En América Latina el giro hacia el constitucionalismo social y hacia concepciones “orgánicas” o “funcionales” de la democracia fue perceptible entre los años veinte y treinta. No siempre, como advirtiera el historiador argentino Oscar Terán, ese giro estuvo ligado a una influencia directa de la Revolución mexicana, pero es evidente que el ejemplo mexicano alentaba a las nuevas izquierdas nacionalistas y socialistas de la región. José Ingenieros, recuerda Terán, formuló sus críticas al liberalismo y sus tesis sobre la “democracia funcional” más en contacto con fenómenos como la Revolución bolchevique, el fascismo mussoliniano y la lectura que de ambos hacían Henri Barbusse, Anatole France, Romain Rolland y otros intelectuales franceses vinculados a la revista Clarté.37

Sin embargo, como ha visto Javier Balsa, difícilmente podría hablarse de todos los proyectos de reforma agraria en Argentina, entre 1920 y 1955, incluyendo las diversas iniciativas que se impulsaron bajo los Gobiernos de Yrigoyen, Alvear y Perón, sin reparar en la impronta de la experiencia mexicana en ese país del Cono Sur.38 Lo mismo podría decirse del agrarismo peruano de los años veinte en adelante, como se observa la obra, ya no de Mariátegui, sino del reformista agrario Abelardo Solís, quien tomaba muy en cuenta los aciertos y límites de la estrategia antilatifundista del México posrevolucionario.39 Por no hablar de otros proyectos caribeños y centroamericanos como la Ley 200 de 1936 o ley de tierras del Gobierno liberal de Alfonso López Pumarejo en Colombia, dentro de su programa de “Revolución en marcha” que, a pesar de sus claras deficiencias, no pudo no tener presente el agrarismo mexicano, especialmente en el periodo cardenista.40

Algunos teóricos del problema agrario en la región, como el chileno Pedro Aguirre Cerda, quien en los años treinta encabezaría el primer Gobierno del Frente Popular, no tomaba en cuenta, directamente, el agrarismo mexicano, pero remitía a normas constitucionales y jurídicas como las de la Alemania durante la República Weimar, Polonia, Checos­­lovaquia, Hungría, Rumanía y la España republicana, donde sí se reconoció el antecedente de la Constitución de Querétaro.41 Otros agraristas como el cubano Ramiro Guerra en un ensayo clásico, Azúcar y población en las Antillas (1927), contemporáneo del de Aguirre Cerda, no se basaba en el derecho constitucional de Europa central y del este, sino en la producción jurídica anglosajona sobre las sugar islands del Caribe. Tampoco mencionaba Guerra la Revolución mexicana, pero en las reediciones sucesivas del libro, entre los años treinta y cuarenta, sus argumentos se entrelazaron con los de otros pensadores de la reforma agraria como el español Luis Araquistáin en su ensayo La agonía antillana (1928), quien sí conoció de primera mano el fenómeno revolucionario mexicano.42

La irradiación continental de ideas vinculadas al cambio revolucionario en México tuvo a su favor otros elementos como el entusiasmo de la izquierda socialista y agrarista norteamericana, en la que destacaban figuras como Waldo Frank, Carleton Beals o Frank Tannenbaum, muy escuchados en toda la región; las giras suramericanas de José Vasconcelos, especialmente por Brasil, Perú, Uruguay y Argentina; las gestiones diplomáticas de Alfonso Reyes y Genaro Estrada; la presencia de la literatura mexicana en publicaciones como la argentina Sur o la cubana Revista de avance, o el enorme atractivo que ejercían las artes plásticas mexicanas, sobre todo el muralismo de Diego Rivera, David Alfaro Siqueiros y José Clemente Orozco.

### MATERIAL PROPORCIONADO

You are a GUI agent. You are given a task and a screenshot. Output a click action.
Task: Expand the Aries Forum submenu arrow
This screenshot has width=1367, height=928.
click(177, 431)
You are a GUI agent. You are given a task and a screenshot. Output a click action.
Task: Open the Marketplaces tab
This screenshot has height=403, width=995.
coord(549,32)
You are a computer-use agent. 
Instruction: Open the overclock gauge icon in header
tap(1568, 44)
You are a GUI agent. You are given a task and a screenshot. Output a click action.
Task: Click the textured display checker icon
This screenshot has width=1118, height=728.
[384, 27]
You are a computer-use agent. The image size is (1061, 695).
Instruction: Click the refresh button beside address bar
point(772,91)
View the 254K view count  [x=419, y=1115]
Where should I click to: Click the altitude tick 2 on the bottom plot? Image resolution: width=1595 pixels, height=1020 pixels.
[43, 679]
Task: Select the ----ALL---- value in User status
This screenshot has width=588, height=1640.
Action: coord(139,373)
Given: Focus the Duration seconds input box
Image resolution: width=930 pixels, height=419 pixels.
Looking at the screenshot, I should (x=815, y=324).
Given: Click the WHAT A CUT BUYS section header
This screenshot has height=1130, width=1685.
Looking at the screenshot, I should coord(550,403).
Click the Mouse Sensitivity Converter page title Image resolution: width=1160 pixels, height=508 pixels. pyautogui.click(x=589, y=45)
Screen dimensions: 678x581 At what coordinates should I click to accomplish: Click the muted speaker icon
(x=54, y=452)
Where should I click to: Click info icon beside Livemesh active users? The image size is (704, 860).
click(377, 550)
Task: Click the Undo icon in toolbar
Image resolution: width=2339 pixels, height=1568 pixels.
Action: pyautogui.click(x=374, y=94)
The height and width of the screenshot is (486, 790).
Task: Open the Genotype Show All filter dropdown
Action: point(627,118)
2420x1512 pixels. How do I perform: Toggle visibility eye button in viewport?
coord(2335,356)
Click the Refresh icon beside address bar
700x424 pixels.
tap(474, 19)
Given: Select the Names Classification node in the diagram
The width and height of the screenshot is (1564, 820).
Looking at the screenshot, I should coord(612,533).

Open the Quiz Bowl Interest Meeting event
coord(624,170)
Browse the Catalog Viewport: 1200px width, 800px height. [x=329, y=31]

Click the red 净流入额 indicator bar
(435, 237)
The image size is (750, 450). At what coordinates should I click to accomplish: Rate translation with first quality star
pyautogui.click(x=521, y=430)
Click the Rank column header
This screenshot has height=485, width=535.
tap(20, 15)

### INSTRUCCIÓN A
Enumera los países cuyas normas constitucionales y jurídicas citaba Pedro Aguirre Cerda, según el texto sobre la influencia de la Revolución mexicana.
### INSTRUCCIÓN B
Reanuda el texto sobre la influencia de la Revolución mexicana a partir del punto en que termina.

### RESPUESTA A
La Alemania de la República de Weimar, Polonia, Checoslovaquia, Hungría, Rumanía y la España republicana.

### RESPUESTA B
Diversas coyunturas políticas en algunos países de la región, como las oposiciones contra las dictaduras de Juan Vicente Gómez en Venezuela, Manuel Estrada Cabrera en Guatemala, Augusto Leguía en Perú o Gerardo Machado en Cuba, o las revoluciones centroamericanas de Nicaragua y El Salvador y Cuba entre fines de los veinte y principios de los treinta, amplificaron la resonancia de la nueva cultura política nacionalista. Pero también fenómenos como el golpe militar de 1930 de José Félix Uriburu contra el Gobierno de Hipólito Yrigoyen o la llamada “Revolución de 1930” en Brasil, de las élites de los estados de Minas Gerais y Río Grande del Sur contra el presidente Washington Luís, contribuyeron a un giro político continental que hacía más visible la crisis del modelo republicano oligárquico.

La década de los treinta fue inestable, incluso en países fuertemente marcados por el orden como Chile. Un estudio reciente del historiador chileno Sebastián Roberto Hernández Toledo prueba que la serie de conflictos que se desatan entre la disputa fronteriza de Tacna y Arica, en 1926, y la formación del Frente Popular, bajo el Gobierno radical de Pedro Aguirre Cerda, pasando, desde luego, por la breve experiencia de la República Socialista de 1932, encabezada por los generales Puga, Dávila, Matte y el comodoro Marmaduke Grove, creó un clima propicio para la expansión de las redes apristas. Los apristas peruanos, exiliados en Chile, Luis Alberto Sánchez, Magda Portal, Serafín Delmar y Manuel Seoane, crearon revistas como Índice, Crítica y Hoy, editoriales como la muy influyente Ercilla, y fundaron organizaciones políticas como el Comité Aprista Peruano de Santiago, que establecieron una interlocución permanente con la izquierda chilena en la oposición o el poder.43 La Revolución mexicana, que había creado condiciones para un nutrido exilio de la izquierda latinoamericana en los años veinte, aparecía ahora en aquellas publicaciones y asociaciones apristas como un referente insoslayable de la reforma agraria y el control estatal de recursos naturales.44

Aquella reorientación de los discursos y las prácticas de la política latinoamericana durante los años treinta, directamente relacionada con alteraciones mundiales como el ajuste económico tras el crac del 29, la emergencia de las derechas fascistas y la adopción por la Unión Soviética y el Comintern de una estrategia frentista y gradualista agudizaron la crisis del paradigma liberal del siglo xix y abrieron el campo de acción de las izquierdas revolucionarias no comunistas. Particularmente, la izquierda cardenista, aprista y, más tarde, peronista alcanzarían un protagonismo a partir de entonces que no sería comprensible sin el ascenso de los fascismos, por un lado, y el repliegue de los comunistas a posiciones reformistas, por el otro.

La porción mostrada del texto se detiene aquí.